À l'heure actuelle, c'est à Nicole Perrault que le mandat le plus large a été confié, puisqu'elle recevra entre 50 000 $ et 100 000 $ pour ses services. Son inscription fait mention de représentations auprès de ministères comme ceux de l'Énergie et des Ressources naturelles, de l'Économie et de l'Innovation et des Finances.

Toutefois, en fin de journée, vendredi, Mme Demers a précisé qu'il y avait eu une erreur faite par Mme Perrault, ajoutant que son mandat n'incluait pas les différents ministères et que l'inscription serait prochainement mise à jour.

En ce qui a trait aux autres lobbyistes retenus par Gazoduq, leur rémunération oscillera entre 10 000 $ et 50 000 $. Il pourrait également y avoir d'autres inscriptions au registre, a dit l'entreprise.

Mme Demers a reconnu que le recours au lobbyisme pourrait être perçu par certains comme une tentative de faire pression auprès des différentes instances afin d'accélérer le processus d'approbation.

« La démarche peut donner cette perception, a-t-elle dit. Ce n'est évidemment pas notre objectif. Mais à moins d'avis contraire, je crois que nous allons continuer d'avoir la même approche. »

Des groupes écologistes ainsi que les partis d'opposition à l'Assemblée nationale souhaitent une évaluation globale du projet qui tiendrait compte des impacts du gazoduc, de l'usine et du terminal. Tout indique que les facettes du projet seront toutefois évaluées de façon distincte par Québec et Ottawa.

Le porte-parole de Greenpeace, Patrick Bonin, a estimé que la démarche de Gazoduq en matière de lobbyisme était « problématique », étant donné qu'il n'y avait toujours pas d'étude d'impact sur le projet.

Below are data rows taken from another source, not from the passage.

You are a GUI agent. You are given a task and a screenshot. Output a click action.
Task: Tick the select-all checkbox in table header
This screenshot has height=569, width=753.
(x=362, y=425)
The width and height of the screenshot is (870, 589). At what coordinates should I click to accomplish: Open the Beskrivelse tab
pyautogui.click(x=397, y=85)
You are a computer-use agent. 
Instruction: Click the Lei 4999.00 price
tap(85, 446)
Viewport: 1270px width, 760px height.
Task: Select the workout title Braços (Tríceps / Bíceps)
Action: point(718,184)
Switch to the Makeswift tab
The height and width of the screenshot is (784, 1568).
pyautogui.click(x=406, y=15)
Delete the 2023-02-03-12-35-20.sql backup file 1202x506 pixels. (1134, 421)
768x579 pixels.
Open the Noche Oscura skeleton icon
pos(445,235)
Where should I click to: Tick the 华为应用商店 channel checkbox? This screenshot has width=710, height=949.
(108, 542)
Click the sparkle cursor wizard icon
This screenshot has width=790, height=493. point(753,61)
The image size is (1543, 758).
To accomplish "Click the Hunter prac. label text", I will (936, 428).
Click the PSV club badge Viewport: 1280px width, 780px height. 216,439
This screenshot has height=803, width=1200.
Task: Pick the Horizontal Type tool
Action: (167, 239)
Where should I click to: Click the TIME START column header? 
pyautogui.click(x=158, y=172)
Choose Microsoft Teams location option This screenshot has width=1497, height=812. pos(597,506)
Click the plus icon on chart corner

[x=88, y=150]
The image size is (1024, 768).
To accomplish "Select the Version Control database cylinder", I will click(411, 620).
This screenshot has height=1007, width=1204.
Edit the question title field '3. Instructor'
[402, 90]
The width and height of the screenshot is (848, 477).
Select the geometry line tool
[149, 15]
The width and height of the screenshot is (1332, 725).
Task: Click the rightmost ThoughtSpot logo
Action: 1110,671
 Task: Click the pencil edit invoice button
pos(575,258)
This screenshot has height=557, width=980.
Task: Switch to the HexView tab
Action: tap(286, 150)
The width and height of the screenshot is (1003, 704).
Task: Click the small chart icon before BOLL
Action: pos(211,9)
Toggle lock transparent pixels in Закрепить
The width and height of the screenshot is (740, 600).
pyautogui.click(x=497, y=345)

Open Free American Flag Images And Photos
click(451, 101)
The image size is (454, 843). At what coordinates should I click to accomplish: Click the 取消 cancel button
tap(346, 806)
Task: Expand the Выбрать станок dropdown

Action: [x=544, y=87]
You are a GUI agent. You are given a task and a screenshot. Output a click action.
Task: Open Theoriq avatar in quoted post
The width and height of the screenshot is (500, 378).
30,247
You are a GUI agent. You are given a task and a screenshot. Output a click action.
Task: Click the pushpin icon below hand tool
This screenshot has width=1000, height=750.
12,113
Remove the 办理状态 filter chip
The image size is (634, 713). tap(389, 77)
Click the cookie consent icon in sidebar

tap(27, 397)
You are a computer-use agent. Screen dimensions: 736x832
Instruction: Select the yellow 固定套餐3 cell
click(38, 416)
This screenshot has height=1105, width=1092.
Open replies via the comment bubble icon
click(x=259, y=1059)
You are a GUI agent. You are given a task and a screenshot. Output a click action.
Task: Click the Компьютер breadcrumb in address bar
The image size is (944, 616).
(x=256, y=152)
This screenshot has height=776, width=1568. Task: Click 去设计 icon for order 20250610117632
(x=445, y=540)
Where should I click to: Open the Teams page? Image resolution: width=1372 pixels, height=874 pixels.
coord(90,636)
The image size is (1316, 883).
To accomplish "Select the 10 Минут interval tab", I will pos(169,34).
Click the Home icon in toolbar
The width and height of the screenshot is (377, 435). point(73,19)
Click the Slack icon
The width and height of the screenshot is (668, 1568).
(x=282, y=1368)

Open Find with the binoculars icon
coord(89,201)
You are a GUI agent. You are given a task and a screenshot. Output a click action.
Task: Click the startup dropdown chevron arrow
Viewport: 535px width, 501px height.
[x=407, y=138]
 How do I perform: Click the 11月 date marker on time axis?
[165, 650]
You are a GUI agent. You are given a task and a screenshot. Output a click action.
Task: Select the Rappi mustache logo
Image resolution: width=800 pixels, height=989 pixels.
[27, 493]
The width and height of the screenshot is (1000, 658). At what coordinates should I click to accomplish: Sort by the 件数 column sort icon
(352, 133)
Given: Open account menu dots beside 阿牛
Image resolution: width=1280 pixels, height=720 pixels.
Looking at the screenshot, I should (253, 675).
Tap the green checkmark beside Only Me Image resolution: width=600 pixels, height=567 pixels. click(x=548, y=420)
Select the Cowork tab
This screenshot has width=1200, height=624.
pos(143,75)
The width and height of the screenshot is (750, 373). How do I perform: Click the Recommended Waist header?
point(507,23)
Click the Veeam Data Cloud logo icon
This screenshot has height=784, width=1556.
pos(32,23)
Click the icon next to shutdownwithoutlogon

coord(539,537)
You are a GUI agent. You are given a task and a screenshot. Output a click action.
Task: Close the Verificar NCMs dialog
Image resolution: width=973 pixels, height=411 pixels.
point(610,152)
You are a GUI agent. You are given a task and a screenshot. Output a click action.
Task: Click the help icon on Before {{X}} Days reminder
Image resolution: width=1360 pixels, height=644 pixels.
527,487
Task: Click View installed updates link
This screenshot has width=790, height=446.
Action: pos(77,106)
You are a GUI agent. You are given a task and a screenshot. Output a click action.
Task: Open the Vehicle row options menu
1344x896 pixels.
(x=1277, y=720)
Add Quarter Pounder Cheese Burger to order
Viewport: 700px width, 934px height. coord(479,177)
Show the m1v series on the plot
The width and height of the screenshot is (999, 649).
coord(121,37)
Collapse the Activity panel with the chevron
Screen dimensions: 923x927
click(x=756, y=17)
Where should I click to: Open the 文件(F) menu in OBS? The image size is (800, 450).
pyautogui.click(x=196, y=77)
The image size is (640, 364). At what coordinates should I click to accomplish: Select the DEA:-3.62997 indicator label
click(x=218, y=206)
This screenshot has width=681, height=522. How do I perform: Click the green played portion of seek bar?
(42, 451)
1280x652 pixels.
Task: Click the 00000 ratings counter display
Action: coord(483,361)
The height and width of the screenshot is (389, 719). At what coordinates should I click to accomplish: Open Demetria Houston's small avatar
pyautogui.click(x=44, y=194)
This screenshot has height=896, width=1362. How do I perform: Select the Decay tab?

« Cela ressemble à une stratégie visant à aller chercher l'appui d'un gouvernement (du Québec) qui s'est dit intéressé à ce projet alors que nous n'avons pas encore tous les détails », a-t-il dit au cours d'un entretien téléphonique.

À son avis, la seule façon d'aller « au fond des choses » sera d'évaluer des « documents officiels » qui auront été « déposés et évalués », ce qui n'a pas encore été fait.

Mme Demers a précisé que les mandats de lobbyisme n'avaient pas tous la même portée et que certaines inscriptions étaient directement liées aux démarches de l'entreprise sur le terrain dans le cadre de ses consultations.

Le ministère de l'Environnement et de la Lutte contre les changements climatiques devrait prochainement donner ses directives pour la réalisation de l'étude d'impact sur l'environnement. Vendredi après-midi, le ministère n'avait pas répondu aux messages et courriels envoyés par La Presse canadienne sur cette question.